§ Exercise prompt: The response should contain every entry, reproduced exactly.
Content starts
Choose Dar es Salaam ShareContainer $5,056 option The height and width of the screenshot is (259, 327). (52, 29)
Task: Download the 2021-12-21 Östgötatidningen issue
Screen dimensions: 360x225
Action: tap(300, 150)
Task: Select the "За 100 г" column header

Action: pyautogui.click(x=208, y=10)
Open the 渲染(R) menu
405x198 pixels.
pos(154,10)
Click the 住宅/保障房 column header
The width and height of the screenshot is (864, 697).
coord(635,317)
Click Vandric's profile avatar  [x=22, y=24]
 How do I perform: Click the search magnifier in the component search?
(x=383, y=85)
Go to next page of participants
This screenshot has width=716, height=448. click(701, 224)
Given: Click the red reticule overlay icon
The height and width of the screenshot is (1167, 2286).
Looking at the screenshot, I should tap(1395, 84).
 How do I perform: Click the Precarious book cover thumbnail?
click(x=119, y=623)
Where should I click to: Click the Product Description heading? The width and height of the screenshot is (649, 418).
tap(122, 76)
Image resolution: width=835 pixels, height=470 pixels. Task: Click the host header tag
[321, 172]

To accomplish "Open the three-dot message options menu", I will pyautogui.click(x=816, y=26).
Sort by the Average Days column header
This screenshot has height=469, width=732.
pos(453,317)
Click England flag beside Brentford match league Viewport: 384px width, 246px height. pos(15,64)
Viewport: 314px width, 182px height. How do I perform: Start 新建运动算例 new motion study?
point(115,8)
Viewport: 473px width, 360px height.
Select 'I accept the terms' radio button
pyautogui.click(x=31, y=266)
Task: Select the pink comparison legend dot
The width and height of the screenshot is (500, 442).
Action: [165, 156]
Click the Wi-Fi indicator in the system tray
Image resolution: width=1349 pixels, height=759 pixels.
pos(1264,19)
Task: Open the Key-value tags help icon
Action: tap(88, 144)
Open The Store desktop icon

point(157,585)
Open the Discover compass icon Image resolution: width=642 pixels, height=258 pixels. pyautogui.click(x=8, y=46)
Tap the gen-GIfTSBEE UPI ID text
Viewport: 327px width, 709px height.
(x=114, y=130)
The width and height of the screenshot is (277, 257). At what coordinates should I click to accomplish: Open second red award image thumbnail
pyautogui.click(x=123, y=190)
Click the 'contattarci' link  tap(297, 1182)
Content ends
§ Result below:
Choose Dar es Salaam ShareContainer $5,056 option The height and width of the screenshot is (259, 327). (52, 29)
Task: Download the 2021-12-21 Östgötatidningen issue
Screen dimensions: 360x225
Action: tap(300, 150)
Task: Select the "За 100 г" column header

Action: pyautogui.click(x=208, y=10)
Open the 渲染(R) menu
405x198 pixels.
pos(154,10)
Click the 住宅/保障房 column header
The width and height of the screenshot is (864, 697).
coord(635,317)
Click Vandric's profile avatar  [x=22, y=24]
 How do I perform: Click the search magnifier in the component search?
(x=383, y=85)
Go to next page of participants
This screenshot has width=716, height=448. click(701, 224)
Given: Click the red reticule overlay icon
The height and width of the screenshot is (1167, 2286).
Looking at the screenshot, I should tap(1395, 84).
 How do I perform: Click the Precarious book cover thumbnail?
click(x=119, y=623)
Where should I click to: Click the Product Description heading? The width and height of the screenshot is (649, 418).
tap(122, 76)
Image resolution: width=835 pixels, height=470 pixels. Task: Click the host header tag
[321, 172]

To accomplish "Open the three-dot message options menu", I will pyautogui.click(x=816, y=26).
Sort by the Average Days column header
This screenshot has height=469, width=732.
pos(453,317)
Click England flag beside Brentford match league Viewport: 384px width, 246px height. pos(15,64)
Viewport: 314px width, 182px height. How do I perform: Start 新建运动算例 new motion study?
point(115,8)
Viewport: 473px width, 360px height.
Select 'I accept the terms' radio button
pyautogui.click(x=31, y=266)
Task: Select the pink comparison legend dot
The width and height of the screenshot is (500, 442).
Action: [165, 156]
Click the Wi-Fi indicator in the system tray
Image resolution: width=1349 pixels, height=759 pixels.
pos(1264,19)
Task: Open the Key-value tags help icon
Action: tap(88, 144)
Open The Store desktop icon

point(157,585)
Open the Discover compass icon Image resolution: width=642 pixels, height=258 pixels. pyautogui.click(x=8, y=46)
Tap the gen-GIfTSBEE UPI ID text
Viewport: 327px width, 709px height.
(x=114, y=130)
The width and height of the screenshot is (277, 257). At what coordinates should I click to accomplish: Open second red award image thumbnail
pyautogui.click(x=123, y=190)
Click the 'contattarci' link  tap(297, 1182)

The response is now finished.